→ **Questions**:
**1.** In the One Billion Row Challenge write-up, how long did the first submission take on the 1BRC server?
**2.** Using the One Billion Row Challenge write-up, explain why the real answer to which algorithm is fastest is "it depends."
**3.** Repeat the stretch of the One Billion Row Challenge write-up from "My first submission" through "production (like) hardware.".

12 Lessons Learned From Doing The One Billion Row Challenge

February 22, 2024
17284 Unique Views
5 min read

Table of Contents

It works on my machine

CPU
Hard disk

Hack coding

Unsafe
Long
Hash collisions
Preview API's

The JVM

The JVM parameters
The JVM Used

The DataMy implementationConclusion

The One Billion Row Challenge or 1BRC or 1️⃣🐝🏎 was a challenge to read a CSV file of one billion rows with "station name;temperature" data and compute the min/average/max temperature per weather station as fast as possible.

If you want to know what is the fastest algorithm, you can go the the 1BRC page. But the real answer is "it depends".

It depends:

The machine you're running it on
How far are you ready to use hacks in your code
The JVM
The data in the file

It works on my machine

or to be more precise, it's faster on my machine.

CPU

My first submission was 23 seconds on my 2016 desktop (Intel) so I was quite surprised to hear it was 41 seconds on the "super fast" CPU of the 1BRC server.

Lesson 1️⃣: Measure performance on production (like) hardware.

To be fair, only 8 cores were used on the 1BRC server instead of the 32 available.
I then decided to use one HashMap per thread and combine them instead of one global ConcurrentHashMap. This was 5 seconds faster on my desktop and 29 seconds faster on the 1BRC server.

→ **Data shown**:
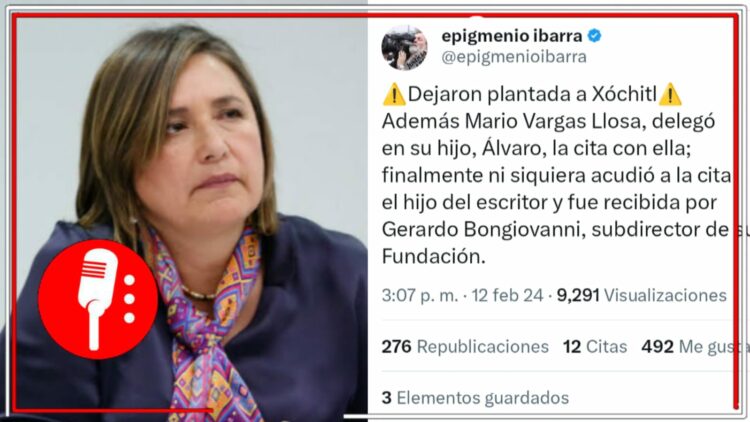Viewport: 750px width, 422px height.
Task: Click the red microphone podcast icon
Action: point(98,300)
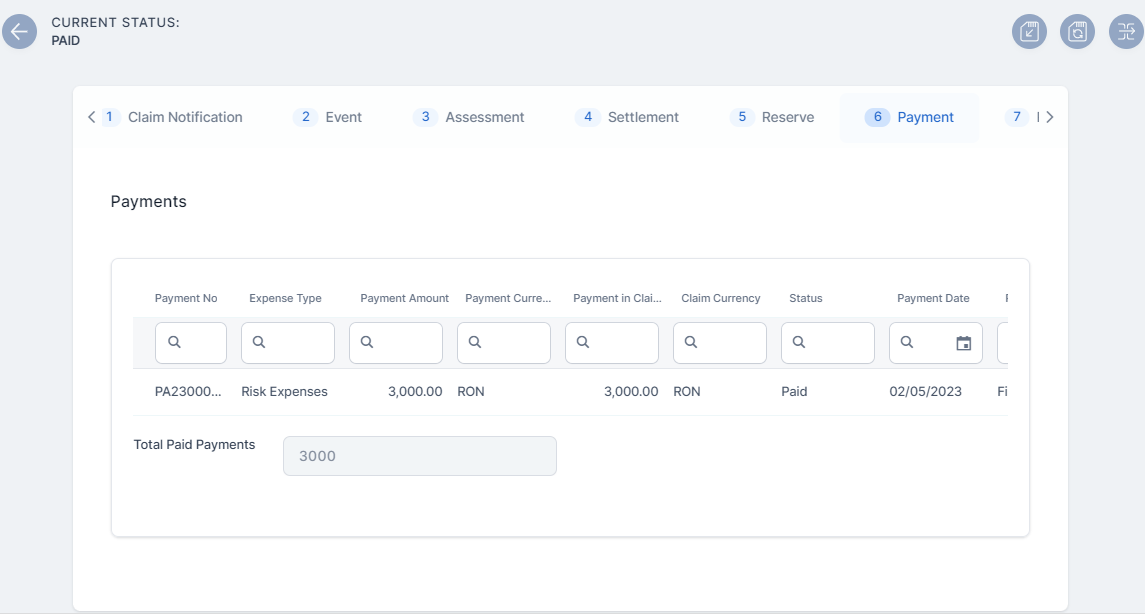This screenshot has height=615, width=1145.
Task: Click the save and reload card icon
Action: (1078, 31)

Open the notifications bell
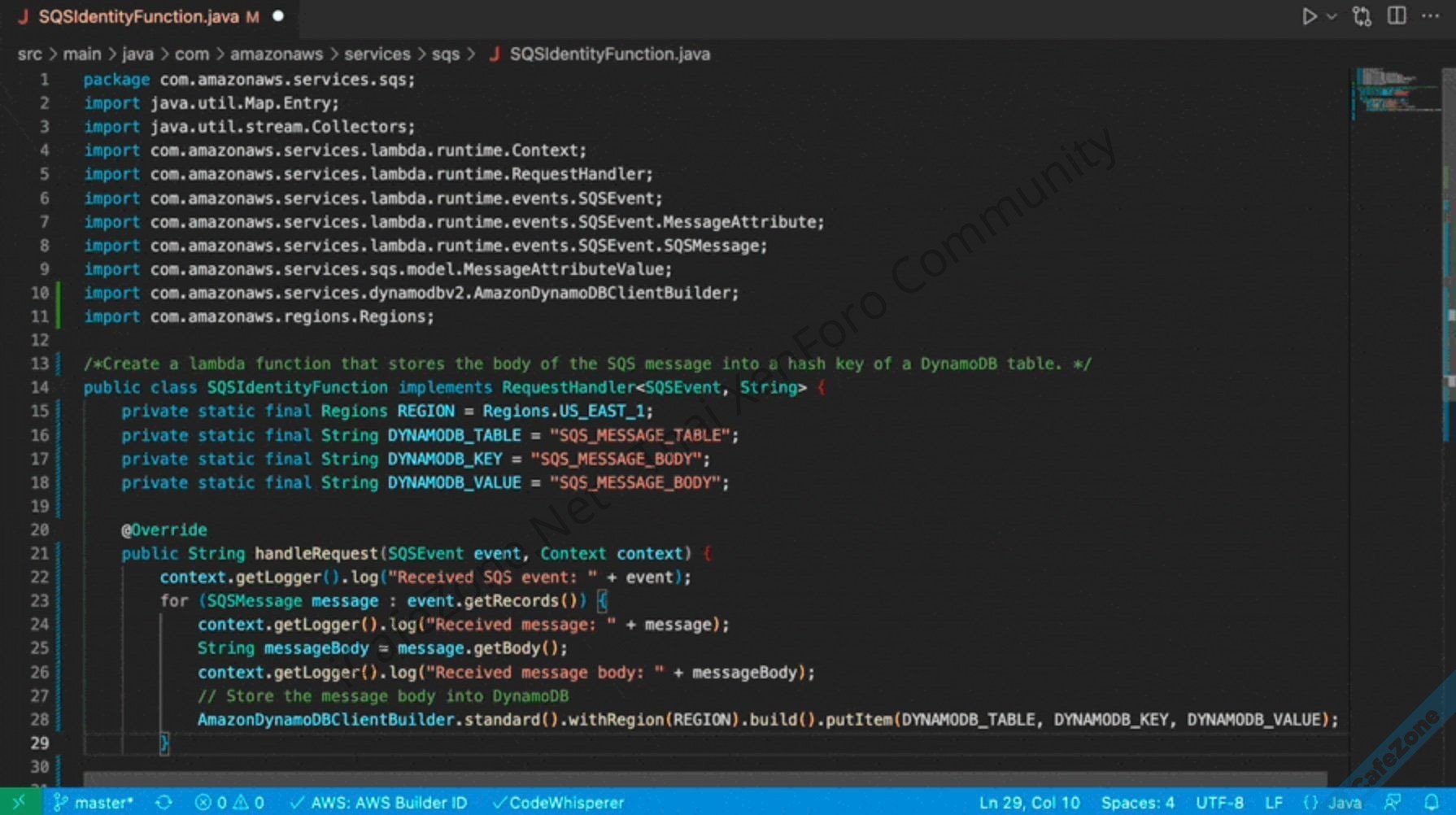tap(1432, 802)
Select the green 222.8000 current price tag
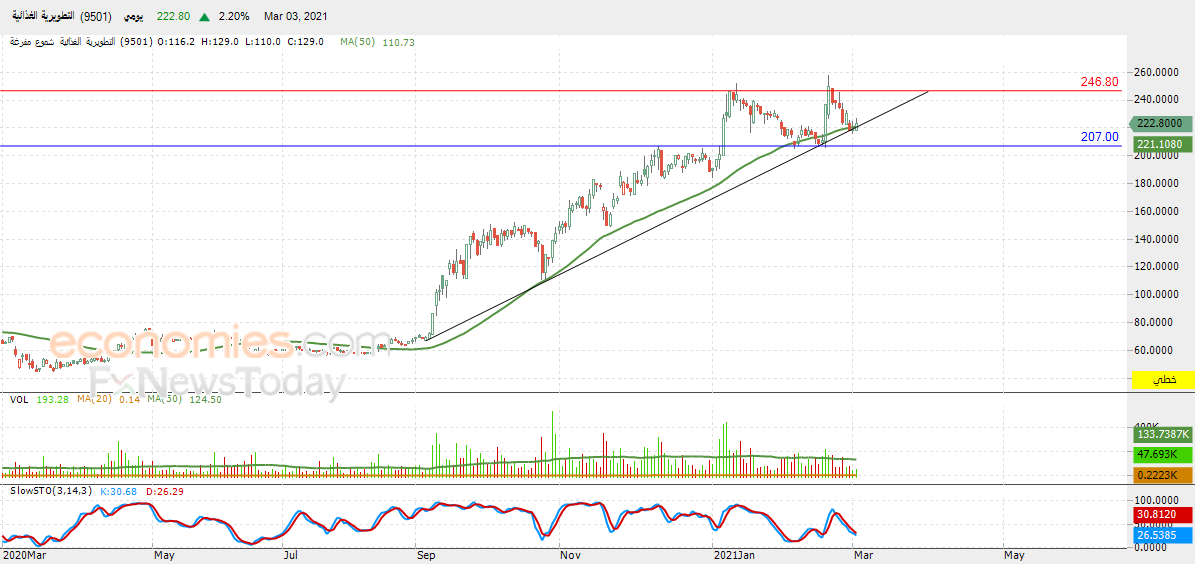The image size is (1195, 564). [1162, 123]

→ **Responses for each task**:
**1.** 41 seconds.

**2.** The fastest approach depends on the machine it runs on, how far you are willing to use hacks in your code, the JVM, and the data in the file.

**3.**
My first submission was 23 seconds on my 2016 desktop (Intel) so I was quite surprised to hear it was 41 seconds on the "super fast" CPU of the 1BRC server.

Lesson 1️⃣: Measure performance on production (like) hardware.